# Passage fourni:
* * * *

Rubrique : perception, vision et photographie
Amusons-nous à nous mettre en lieu et temps d'un simple habitant de la cité de Florence, durant la Renaissance (disons pour être simple que nous sommes au début du 16ième siècle). L'homme va à l'église (...) et y voit quelques dizaines de représentations peintes illustrant les grands moments de l'Histoire chrétienne. S'il est amené à voyager dans la région, peut-être aura-t-il la chance de contempler des peintures dans les villages traversés. (...). On peut affirmer sans trop se tromper que durant sa vie entière, il n'aura croisé guère plus d'une centaine d'images différentes.
Essayons maintenant de recenser le nombre d'images vues par un français d'aujourd'hui, durant une seule de ses journées habituelles (images fixes): étiquettes, journaux, livres, publicités, vitrines de magasins, photographies "familiales"... Là encore, on prend peu de risques à avancer qu'au cours d'une seule de ses journées, cet individu aura croisé plusieurs centaines d'images différentes. Le citoyen d'aujourd'hui se trouve face à des images, qu'elles soient dessinées, peintes, photographiques ou numériques, dont le fonctionnement représentationnel n'est pas radicalement différent des peintures vues par le Florentin. Pour la plupart, c'est l'appareil perspectif qui ordonne la représentation: projection plane, point de vue unique, fixe et monoculaire.

* * * *

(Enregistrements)
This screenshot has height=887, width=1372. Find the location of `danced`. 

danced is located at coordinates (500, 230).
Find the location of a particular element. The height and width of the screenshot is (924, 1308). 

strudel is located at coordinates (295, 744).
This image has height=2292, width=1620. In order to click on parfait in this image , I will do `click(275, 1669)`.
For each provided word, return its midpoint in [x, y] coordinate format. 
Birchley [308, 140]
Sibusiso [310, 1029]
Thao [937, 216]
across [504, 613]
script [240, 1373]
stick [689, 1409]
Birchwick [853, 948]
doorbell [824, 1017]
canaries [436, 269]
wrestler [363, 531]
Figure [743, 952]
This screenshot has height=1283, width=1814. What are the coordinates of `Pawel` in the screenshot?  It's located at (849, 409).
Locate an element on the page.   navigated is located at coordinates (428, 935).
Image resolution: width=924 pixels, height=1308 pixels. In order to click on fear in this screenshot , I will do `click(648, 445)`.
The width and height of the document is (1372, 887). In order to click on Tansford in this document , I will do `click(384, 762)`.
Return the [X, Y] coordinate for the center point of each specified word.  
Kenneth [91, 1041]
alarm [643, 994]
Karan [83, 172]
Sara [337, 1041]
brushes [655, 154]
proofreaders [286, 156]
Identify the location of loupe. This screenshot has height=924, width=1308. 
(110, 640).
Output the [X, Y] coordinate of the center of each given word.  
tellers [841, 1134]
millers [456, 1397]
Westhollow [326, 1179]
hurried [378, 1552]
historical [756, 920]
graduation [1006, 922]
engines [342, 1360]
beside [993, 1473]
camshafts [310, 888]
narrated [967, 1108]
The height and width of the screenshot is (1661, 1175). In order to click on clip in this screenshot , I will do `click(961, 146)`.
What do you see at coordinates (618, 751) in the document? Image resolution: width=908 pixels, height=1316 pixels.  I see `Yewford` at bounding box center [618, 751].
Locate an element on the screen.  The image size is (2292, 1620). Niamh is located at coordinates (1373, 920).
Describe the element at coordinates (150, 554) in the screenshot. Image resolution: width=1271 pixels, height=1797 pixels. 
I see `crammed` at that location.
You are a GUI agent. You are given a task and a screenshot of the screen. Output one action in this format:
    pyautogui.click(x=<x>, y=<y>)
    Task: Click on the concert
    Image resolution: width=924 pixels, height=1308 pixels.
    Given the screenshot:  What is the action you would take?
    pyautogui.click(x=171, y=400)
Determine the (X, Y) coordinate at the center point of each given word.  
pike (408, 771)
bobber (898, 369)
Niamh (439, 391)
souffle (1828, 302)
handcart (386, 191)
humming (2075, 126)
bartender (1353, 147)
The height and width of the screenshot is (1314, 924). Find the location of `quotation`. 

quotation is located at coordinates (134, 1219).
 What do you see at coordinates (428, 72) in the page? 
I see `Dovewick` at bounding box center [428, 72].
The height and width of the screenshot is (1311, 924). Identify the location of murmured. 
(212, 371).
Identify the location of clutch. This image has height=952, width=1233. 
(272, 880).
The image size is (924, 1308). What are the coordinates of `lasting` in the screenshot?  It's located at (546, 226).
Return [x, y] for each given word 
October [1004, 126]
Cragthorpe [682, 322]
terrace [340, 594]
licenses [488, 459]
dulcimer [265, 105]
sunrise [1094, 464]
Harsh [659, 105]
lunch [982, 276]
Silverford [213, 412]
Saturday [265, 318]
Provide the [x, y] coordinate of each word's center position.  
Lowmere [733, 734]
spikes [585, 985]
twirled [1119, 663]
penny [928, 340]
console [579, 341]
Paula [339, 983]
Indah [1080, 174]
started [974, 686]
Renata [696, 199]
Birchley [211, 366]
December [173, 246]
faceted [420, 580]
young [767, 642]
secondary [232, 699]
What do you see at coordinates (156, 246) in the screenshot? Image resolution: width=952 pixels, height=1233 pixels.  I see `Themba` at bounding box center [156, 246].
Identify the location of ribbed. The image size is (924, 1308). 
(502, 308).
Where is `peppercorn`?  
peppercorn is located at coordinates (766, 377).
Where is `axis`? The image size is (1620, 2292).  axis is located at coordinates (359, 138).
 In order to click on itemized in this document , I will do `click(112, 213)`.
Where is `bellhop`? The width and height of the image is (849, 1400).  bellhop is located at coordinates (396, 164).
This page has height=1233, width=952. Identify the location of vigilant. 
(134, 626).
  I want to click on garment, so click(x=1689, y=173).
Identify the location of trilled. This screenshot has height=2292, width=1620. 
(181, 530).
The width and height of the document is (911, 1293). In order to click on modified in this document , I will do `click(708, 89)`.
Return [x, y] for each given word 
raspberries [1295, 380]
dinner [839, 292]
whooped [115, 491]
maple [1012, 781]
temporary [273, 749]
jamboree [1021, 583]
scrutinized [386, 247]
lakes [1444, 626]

* * * *

# Consigne:
Transcrivez, dans le texte sur la perception des images, le passage qui va de « Essayons maintenant de » jusqu'à « fixe et monoculaire. ». La liste provient d'une autre source.

# Réponse attendue:
Essayons maintenant de recenser le nombre d'images vues par un français d'aujourd'hui, durant une seule de ses journées habituelles (images fixes): étiquettes, journaux, livres, publicités, vitrines de magasins, photographies "familiales"... Là encore, on prend peu de risques à avancer qu'au cours d'une seule de ses journées, cet individu aura croisé plusieurs centaines d'images différentes. Le citoyen d'aujourd'hui se trouve face à des images, qu'elles soient dessinées, peintes, photographiques ou numériques, dont le fonctionnement représentationnel n'est pas radicalement différent des peintures vues par le Florentin. Pour la plupart, c'est l'appareil perspectif qui ordonne la représentation: projection plane, point de vue unique, fixe et monoculaire.